The British North America Act establishes the four Canadian colonies (Nova Scotia, New Brunswick, Quebec, and Ontario) as the Dominion of Canada. In Canada’s new constitution, the federal government in Ottawa is charged with all negotiations with the 23,000 indigenous people within the dominion’s borders. The government is also responsible for administering reserves, lands set aside for Indian use.
The Cheyenne and Lakota battle U. S. troops in the Hayfield and Wagon Box Fights.
On August 1, a Cheyenne and Lakota Sioux war party falls on a group of whites cutting hay near Fort C. F. Smith on the Bozeman Trail (see entry for JULY 1866). The haycutters and about 20 troops guarding them retreat into a small log corral they built for protection in case of Indian attack. Armed with new breech-loading rifles, the soldiers are able to hold off the warriors until reinforcements arrive.

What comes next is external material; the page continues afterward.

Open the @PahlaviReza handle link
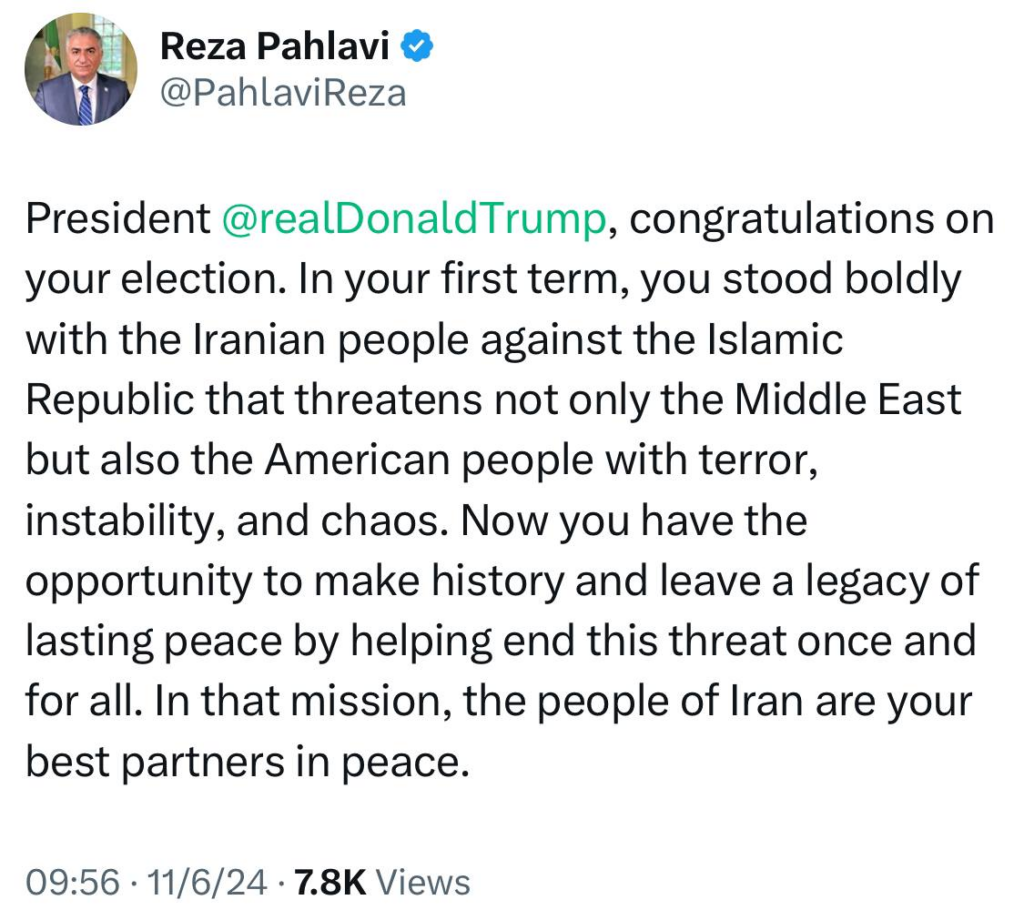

The following day, Lakota warriors led by Red Cloud attack about 30 soldiers near Fort Phil Kearny, the target of the Fetterman Fight a year before (see entry for DECEMBER 21, 1866). The troops are guarding whites loading logs into wagon boxes on an open plain at the foot of the Bighorn Mountains. Barricading themselves behind the wagon boxes, the soldiers, like those in the previous day’s fight, suffer few casualties, largely because of their superior weaponry. Popularly known as the Hayfield Fight and the Wagon Box Fight, these two encounters will be the last major conflicts of Red Cloud’s War.

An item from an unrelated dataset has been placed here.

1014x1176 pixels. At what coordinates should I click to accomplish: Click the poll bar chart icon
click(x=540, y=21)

Alaska becomes part of the United States.
By the terms of the Treaty of Cession with Russia, Alaska becomes the property of the United States. In return, the United States agrees to pay Russia $7.2 million. Russia’s right to sell the territory is questionable, however, because it has never entered negotiations with Alaskan Natives for the cession of their territory. The United States similarly makes no effort to compensate the natives for their land. Also without their consultation or knowledge, the treaty stipulates that the “uncivilized tribes” of Alaska will be subject to whatever laws the United States chooses to apply to them.

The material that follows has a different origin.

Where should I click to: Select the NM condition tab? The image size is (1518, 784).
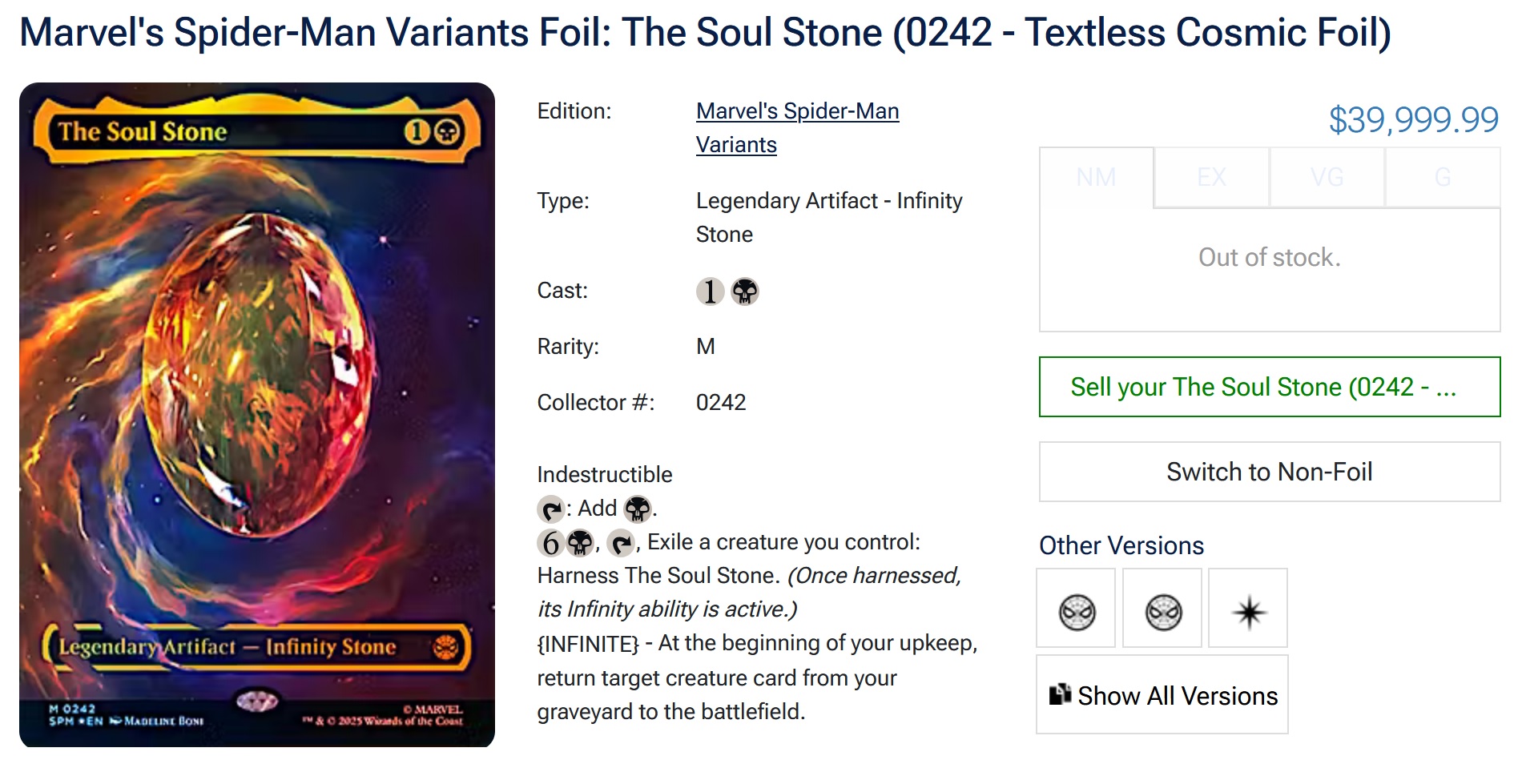(x=1096, y=177)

U. S. Peace Commission meets with Plains tribes at Medicine Lodge Creek.
Five thousand Kiowa, Comanche, Southern Arap-aho, and Southern Cheyenne Indians meet near
Fort Larned in Kansas at the invitation of the U. S. Peace Commission (see entry for JULY 1867). Accompanied by some 600 soldiers, the commissioners hope to reach a settlement that will end the conflicts with these tribes and guarantee that railroads can be built through their lands without interference.
“All the chiefs of the Kiowas, Comanches, and Arapahos are here today; they have come to listen to good words. We have been waiting here a long time to see you and are getting tired. All the land south of Arkansas belongs to the Kiowas and Comanches, and I don't want to give away any of it. I love the land and the buffalo and will not part with it. I want you to understand well what I say. Write it on paper. Let the Great Father [U. S. president] see it, and let me hear what he has to say.”
—Kiowa leader Satanta during the negotiation of the Treaty of Medicine Lodge Creek
Under a shaded arbor, the commissioners deliver speeches in which they insist that the Indians cede the majority of their hunting lands in exchange for reservations. The Indians are resistant, but Kiowa and Comanche leaders, offered many gifts and eager to end the conference, sign the commissioners’ treaty. The agreement relinquishes the tribes’ claim to 90 million acres for firm title to nearly 3 million acres of land in Indian Territory, which was forfeited by the Five Civilized Tribes in their peace treaty with the United States after the Civil War (see entry for JULY 14, 1865). In the Treaty of Medicine Lodge Creek, both sides also promise to live in peace with one another. However, because many Kiowa and Comanche do not consider the treaty binding, sporadic fighting will continue between the tribes and Americans throughout the next decade.